*Exercise prompt*: Can you write out the data below line for line, with nothing changed?

*Raw records*:
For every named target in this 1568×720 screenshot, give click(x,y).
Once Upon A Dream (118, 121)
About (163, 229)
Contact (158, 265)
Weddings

*Finished answer*:
For every named target in this 1568×720 screenshot, give click(x,y).
Once Upon A Dream (118, 121)
About (163, 229)
Contact (158, 265)
Weddings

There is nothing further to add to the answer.